Warum KI-Antworten schwanken und wie man trotzdem misst
Wer eine KI zweimal nach den Anbietern einer Kategorie fragt, bekommt oft zwei unterschiedliche Listen. Das ist kein Fehler, sondern Teil der Funktionsweise.
Woher die Streuung kommt
Drei Ursachen wirken zusammen.
Erzeugung mit Zufallsanteil
Sprachmodelle wählen das jeweils nächste Wort aus einer Wahrscheinlichkeitsverteilung. Diese Auswahl enthält bewusst einen Zufallsanteil, damit Antworten natürlich wirken. Bei einer Aufzählung von Anbietern kann das genügen, um Reihenfolge und Auswahl zu verändern.
Wechselnde Suchtreffer
Systeme mit aktiver Websuche stellen zunächst eine Suchanfrage und formulieren die Antwort aus den Treffern.
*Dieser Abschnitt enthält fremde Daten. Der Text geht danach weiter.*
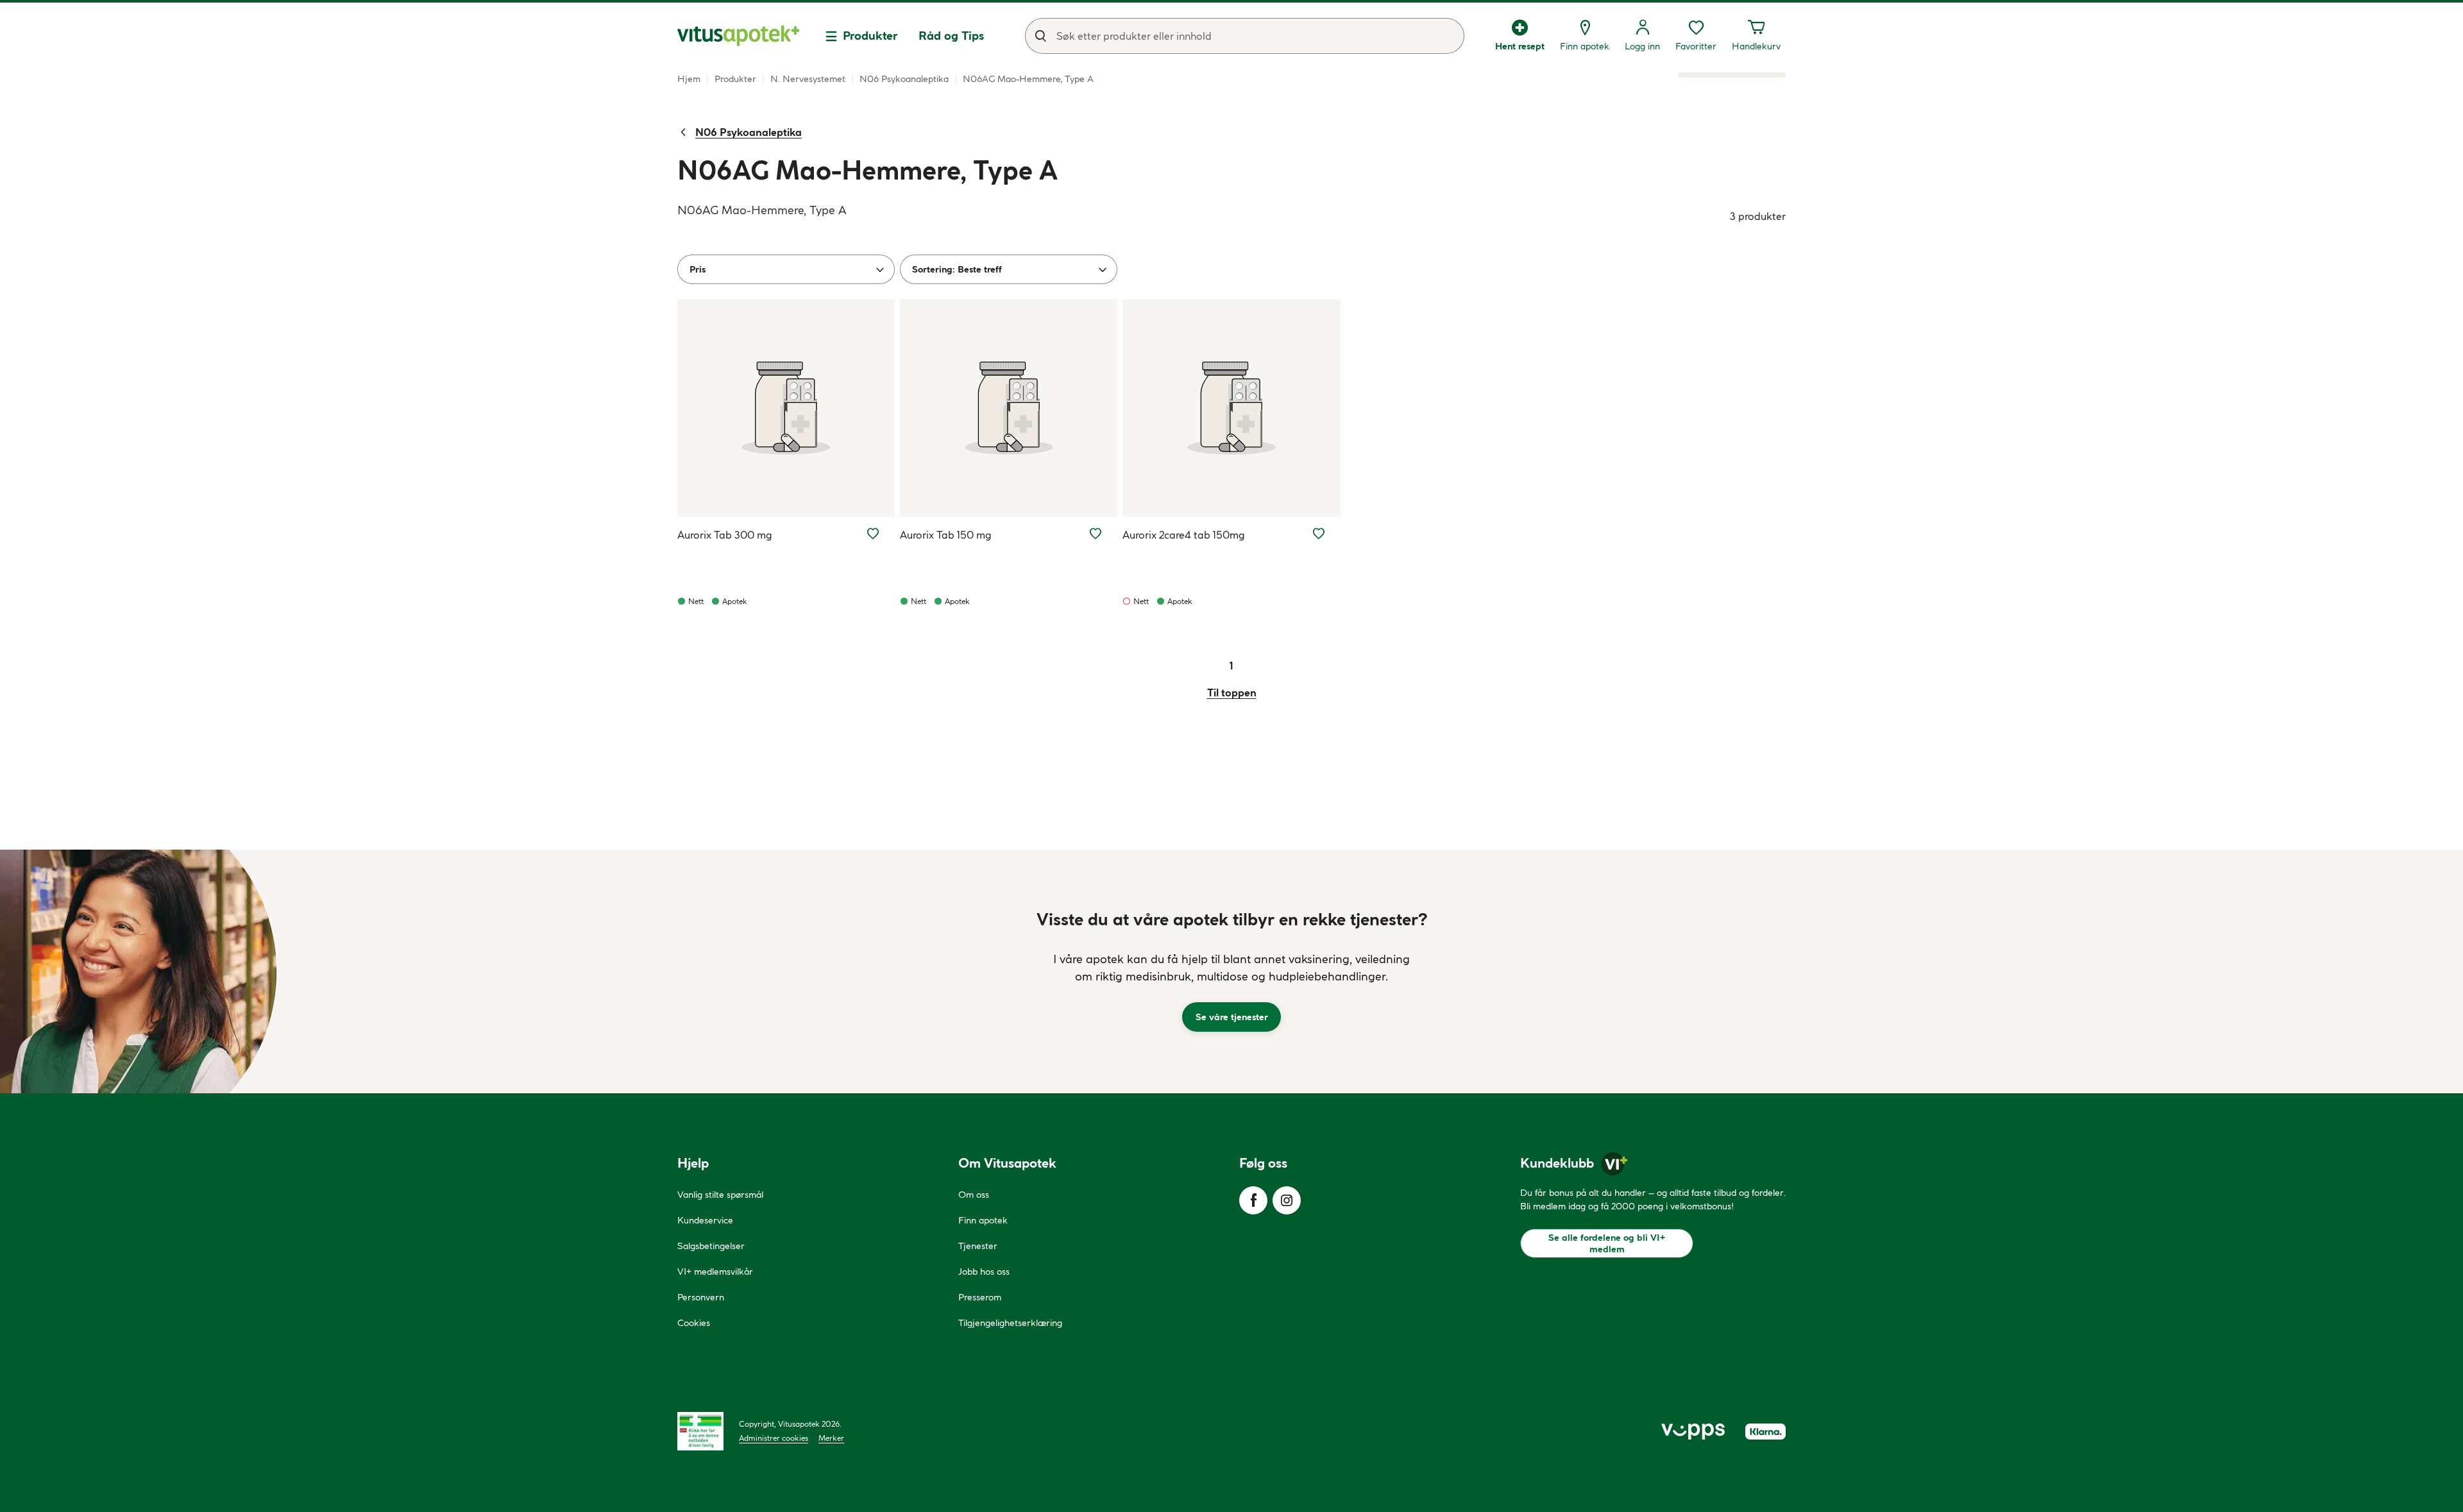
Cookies (693, 1323)
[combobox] (1244, 36)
Ändert sich das Suchergebnis, ändert sich die Antwort mit.
Modellaktualisierungen
Anbieter aktualisieren ihre Modelle laufend. Solche Änderungen können Antworten spürbar verschieben, ohne dass sich auf Seiten der Firma etwas geändert hat.
Was das für die Messung bedeutet
Eine einzelne Antwort ist eine Momentaufnahme. Sie taugt als Beispiel, nicht als Kennzahl. Belastbarkeit entsteht durch vier Vorkehrungen.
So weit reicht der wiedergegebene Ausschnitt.